TASK INSTRUCTIONS - In the data below, work out how many lines include the string "size". Only the number should be given.

Pixel coordinate grounding data -
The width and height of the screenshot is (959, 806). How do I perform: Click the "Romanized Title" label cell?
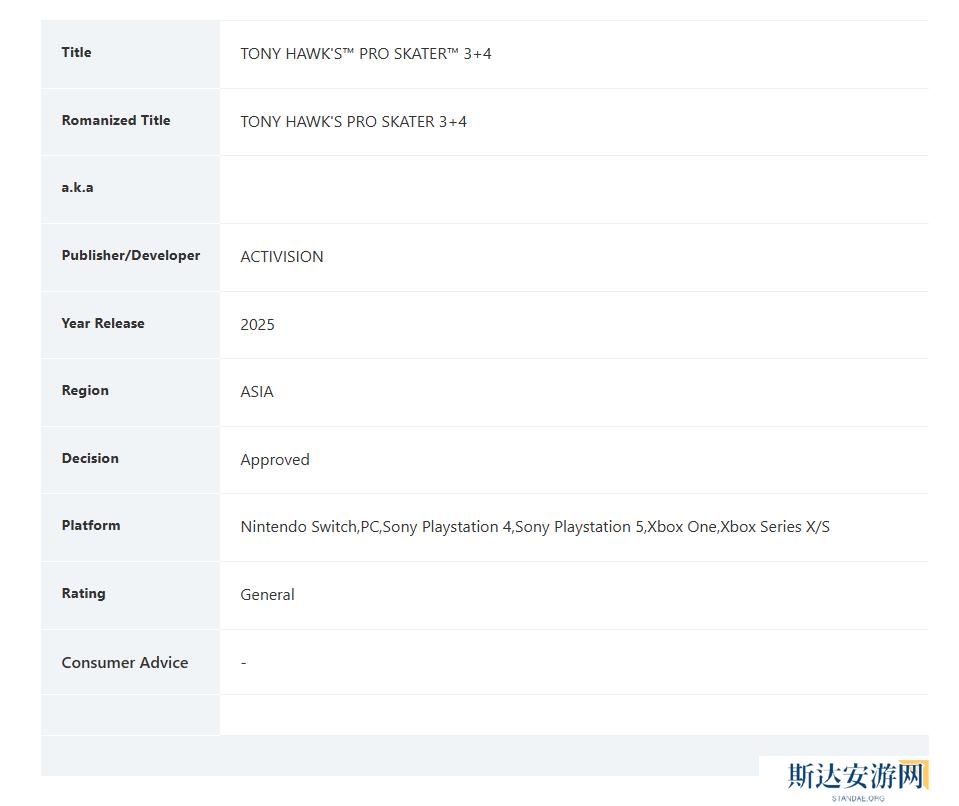(116, 121)
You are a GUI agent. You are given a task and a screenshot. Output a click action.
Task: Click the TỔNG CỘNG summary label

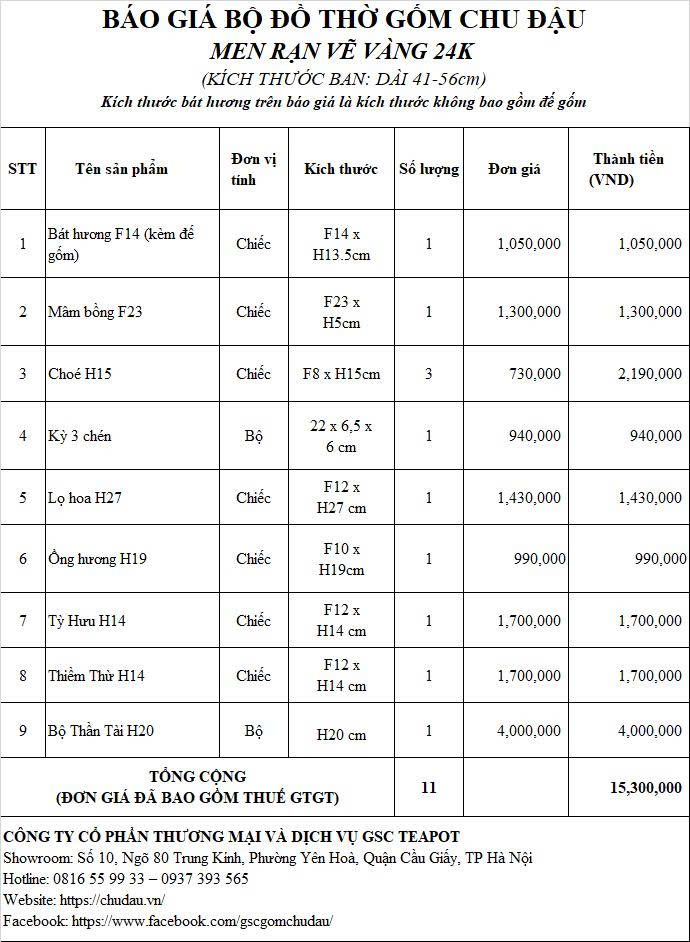point(198,776)
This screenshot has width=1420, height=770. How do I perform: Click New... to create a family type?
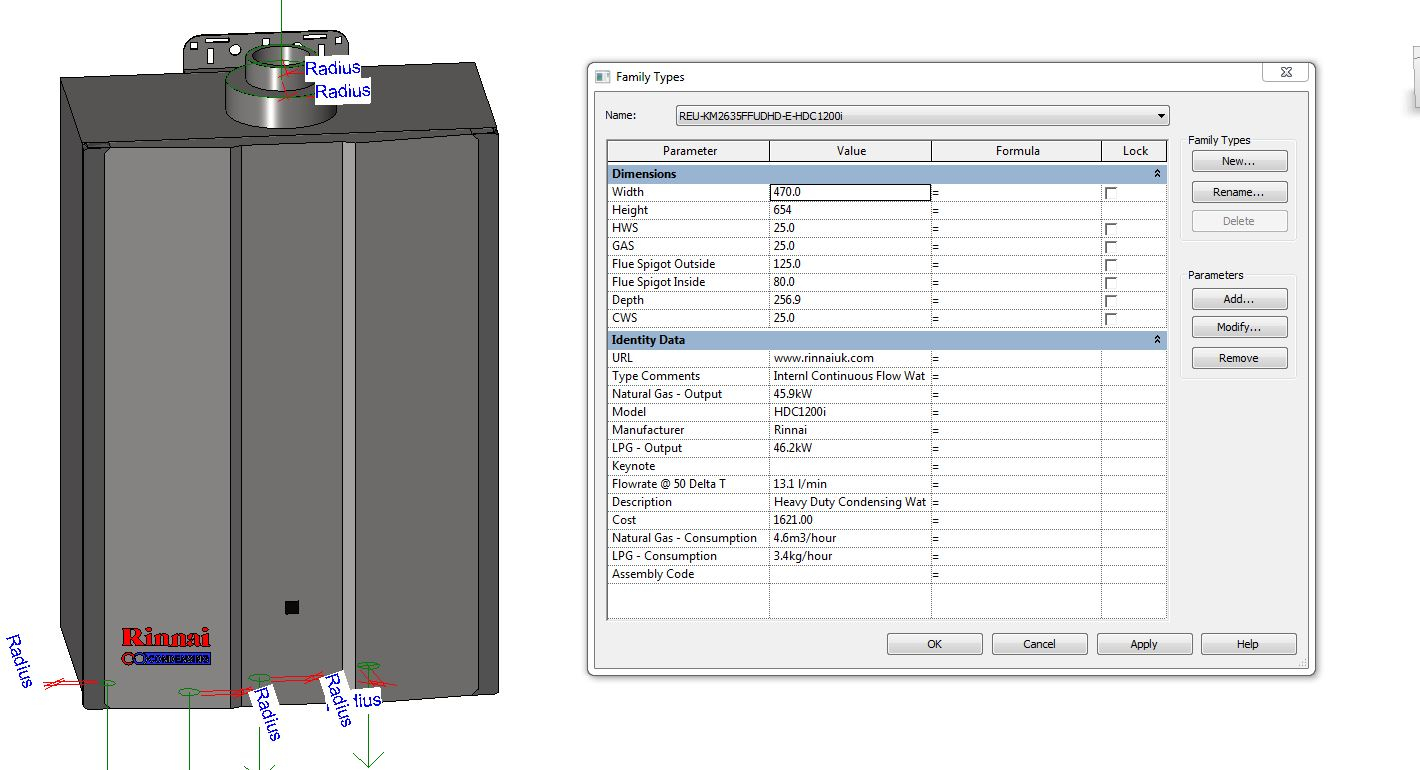(x=1238, y=161)
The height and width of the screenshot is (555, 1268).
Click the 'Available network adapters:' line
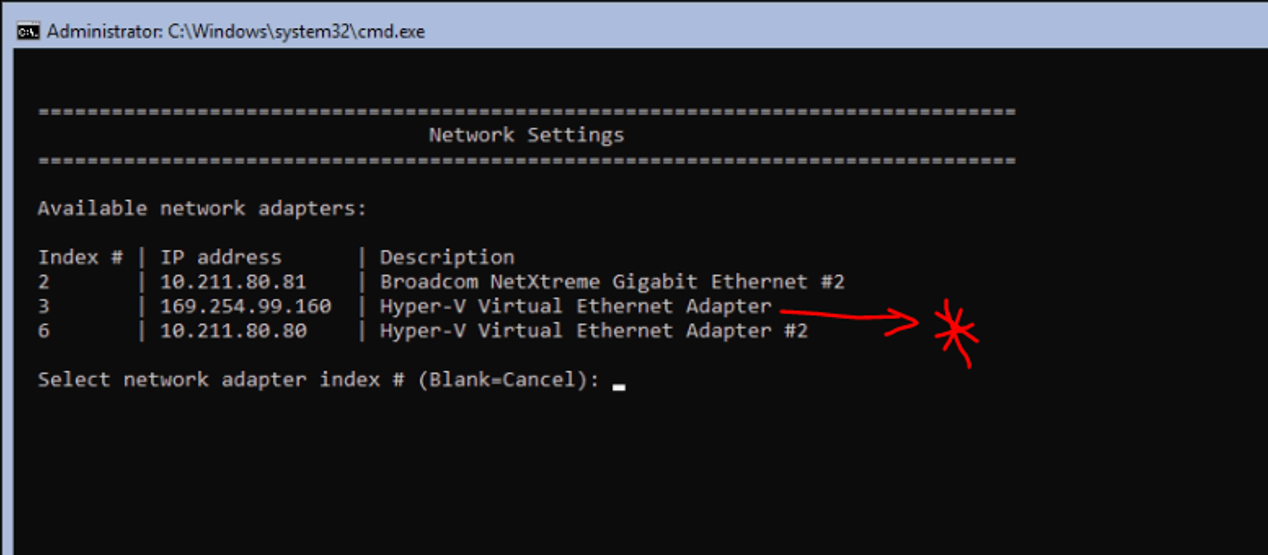202,209
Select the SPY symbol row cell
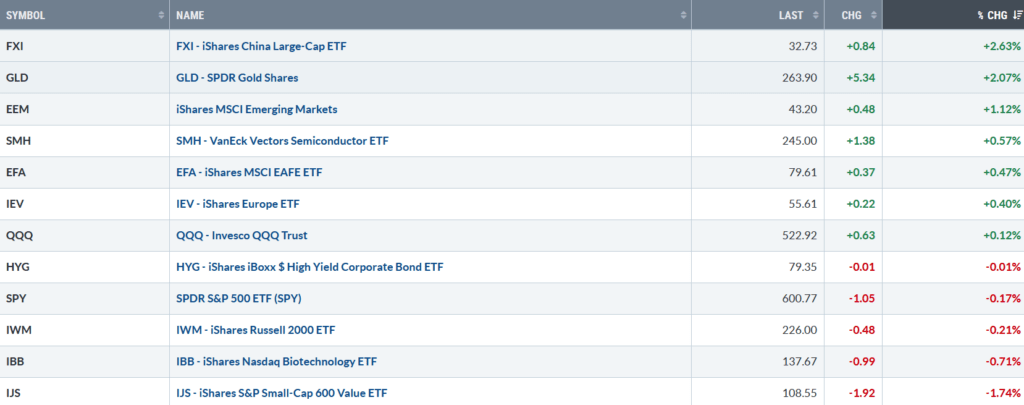 85,299
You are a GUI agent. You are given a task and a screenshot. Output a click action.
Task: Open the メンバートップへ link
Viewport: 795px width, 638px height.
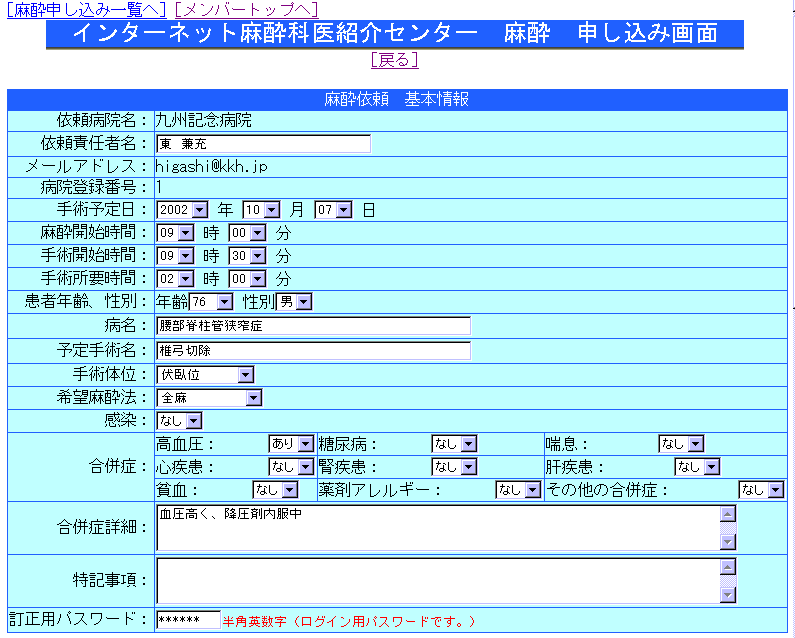point(246,9)
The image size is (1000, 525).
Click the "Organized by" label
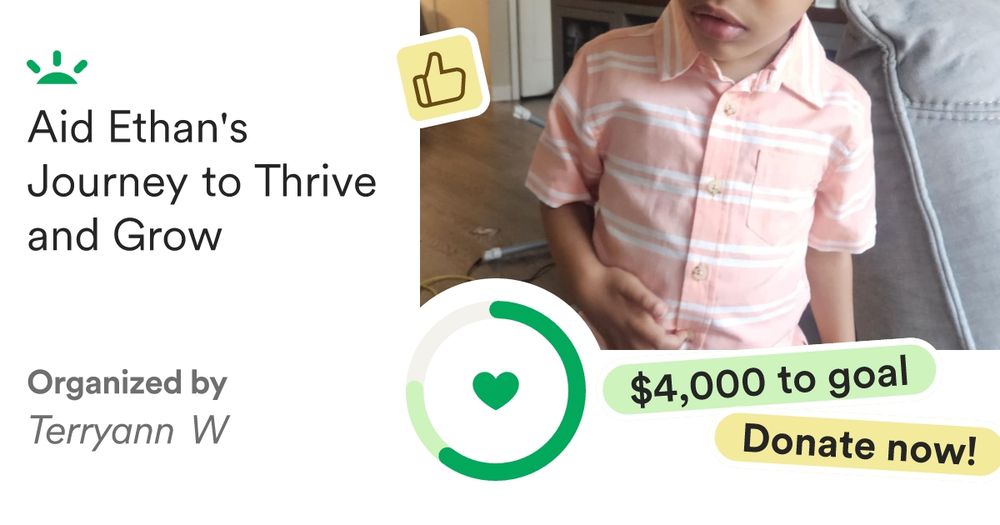tap(127, 383)
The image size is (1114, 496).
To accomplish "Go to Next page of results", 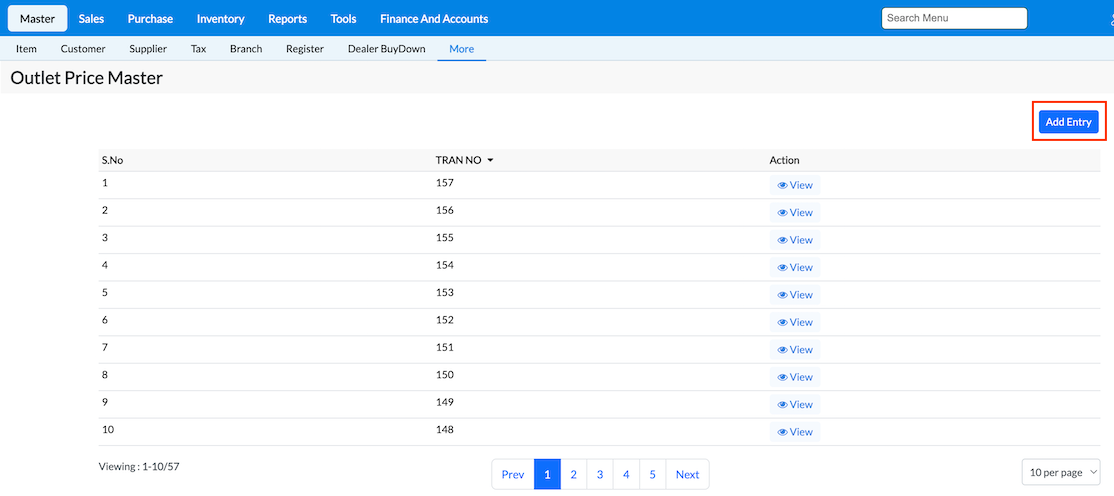I will click(x=687, y=474).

EXERCISE OUTPUT - 2